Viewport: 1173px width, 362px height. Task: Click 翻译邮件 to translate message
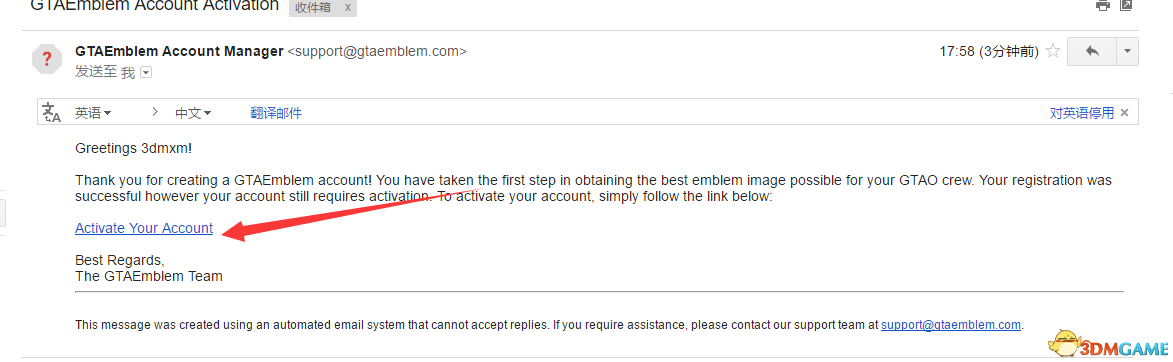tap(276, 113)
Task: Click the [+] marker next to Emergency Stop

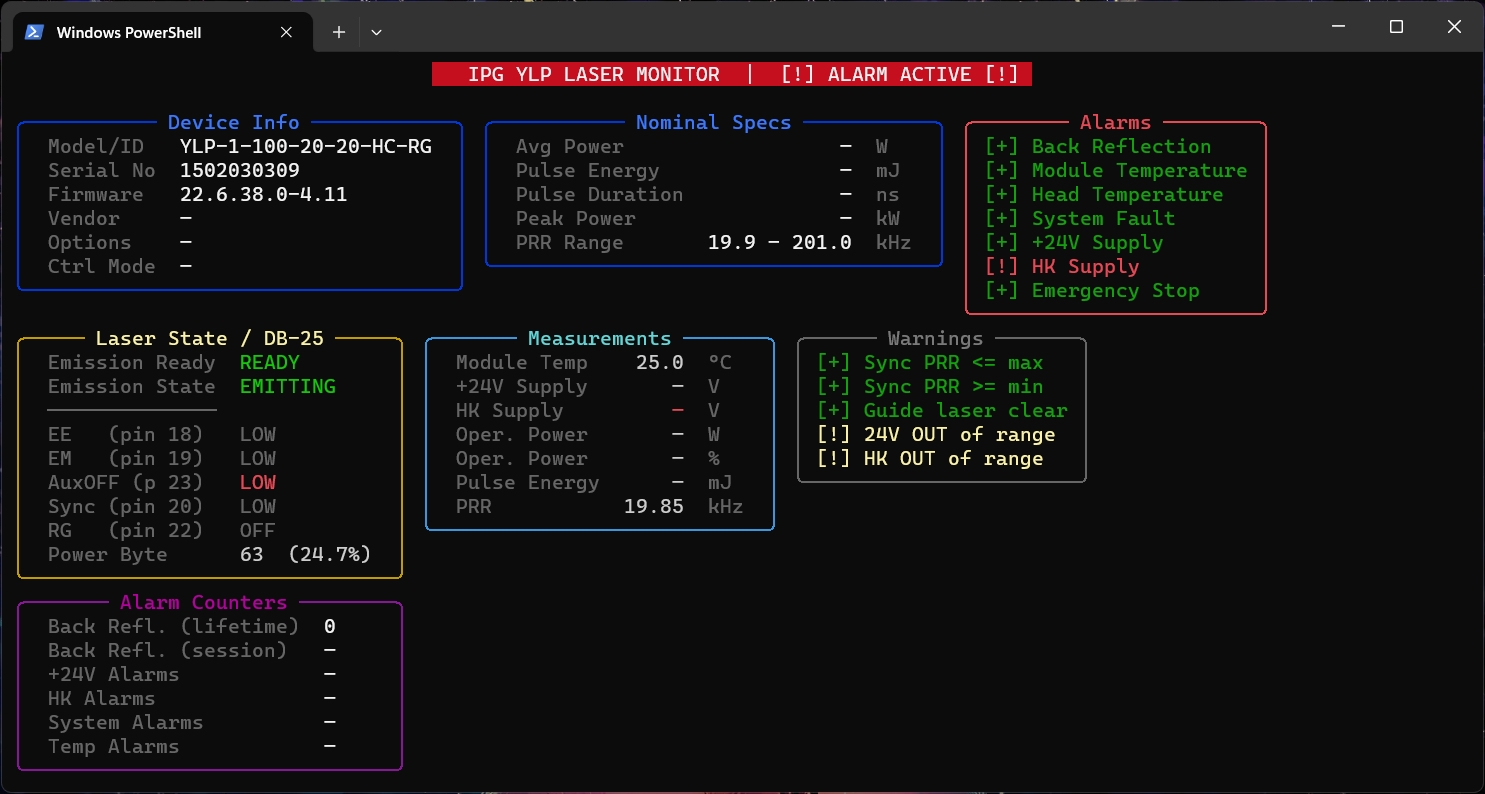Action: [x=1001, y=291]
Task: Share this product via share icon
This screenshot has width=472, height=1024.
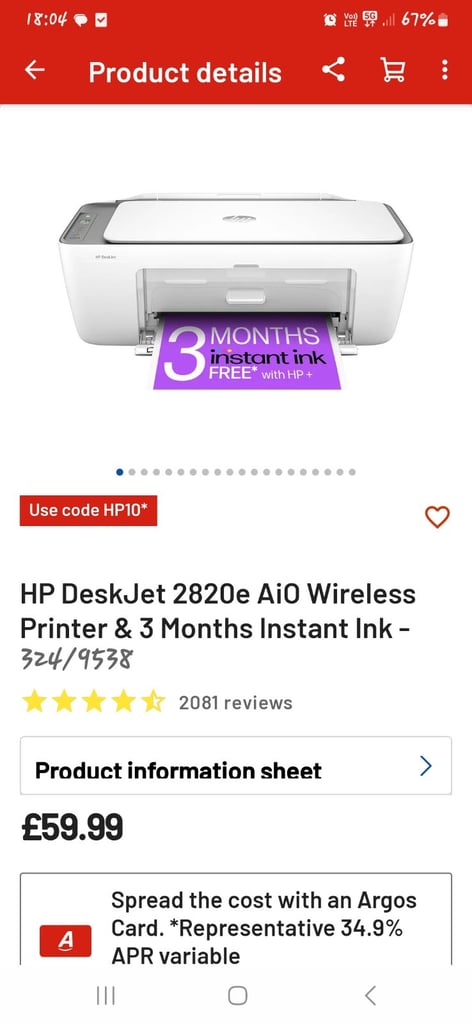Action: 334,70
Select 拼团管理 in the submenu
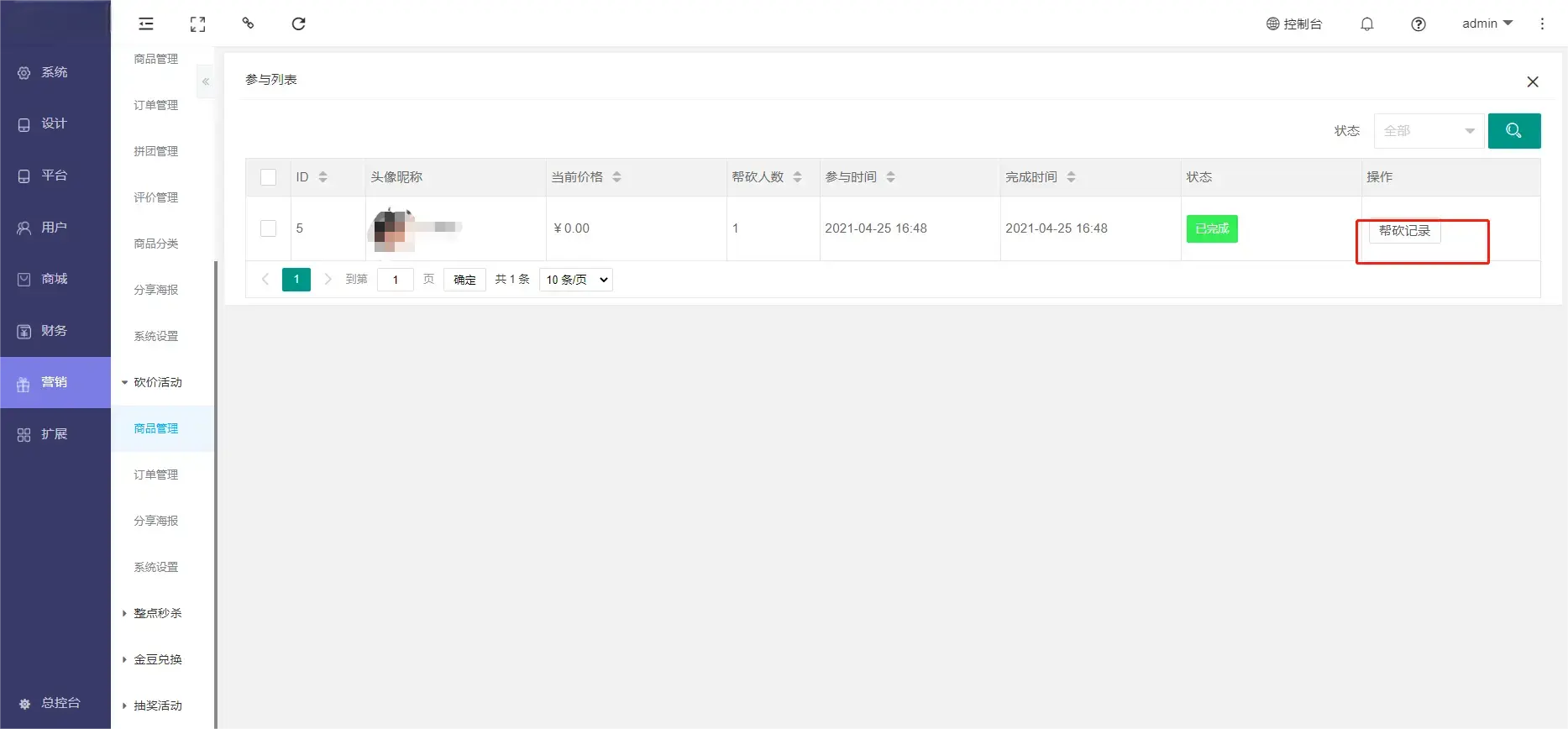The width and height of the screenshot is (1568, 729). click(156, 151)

---

### [Prompt]
Repeat the material above exactly; pictures do not belong in the copy.

### [Answer section]
Viewport: 1173px width, 362px height. Task: Click 翻译邮件 to translate message
tap(276, 113)
Task: Click the [+] marker next to Emergency Stop

Action: [x=1001, y=291]
Task: Share this product via share icon
This screenshot has width=472, height=1024.
Action: 334,70
Select 拼团管理 in the submenu
The width and height of the screenshot is (1568, 729). click(156, 151)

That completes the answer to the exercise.